Overall, I still enjoyed it and would give it 3-3.5 stars, but it didn't spark the same passion I felt about the first book and seemed more like a rehashing/less personal growth in this one. I am still curious to see how this develops and would like to continue with the series- I'm hopeful that we'll see a lot more growth and focus on the storyline that pops up here and there (the battle with the Minax/threats to sanity that were hidden in the thrones). The last part of the book was again the most action-packed and interesting, while the first half seemed a bit slow. I'll be curious to see how the next one develops!
I really liked seeing the Fireblood kingdom and how different it was from the Frostblood one. There were many great additions in this sequel that made me like it even more than the first. Hopefully that trend keeps up and the third one is also amazing. I loved the introduction to Kai, his flirtation, his confidence, his backstory, his unwillingness to treat Ruby as fragile. He did need her just as much as she needed him and them training together and helping each other were great scenes. And there were many of them. I loved seeing the relationship between them, whatever it was turning into, develop.
Ruby was fierce in this book. In the first one, she had a lot of growth with regards to becoming stronger and trusting herself and her powers. In this one, it was more about her determination to fight and destroy to Minax, even if she still wasn’t convinced she was the prophesied Child of the Light. I loved seeing her learn to push her powers even more than in the first book and her learning more about the Firebloods.
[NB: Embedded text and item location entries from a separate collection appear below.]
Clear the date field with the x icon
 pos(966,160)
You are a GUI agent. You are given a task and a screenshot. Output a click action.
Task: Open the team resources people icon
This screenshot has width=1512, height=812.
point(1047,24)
I also loved the way the mythology has been worked into this series and continued to be important. It wasn’t just a quick explanation at the beginning of book one and then forgotten about, it was a huge part of the prophecy and was something that kept getting elaborated on through this sequel. I would definitely read a spin-off series of the Gods of this world. It’s going to be way too long until the next one comes out but at least we already have a title and cover!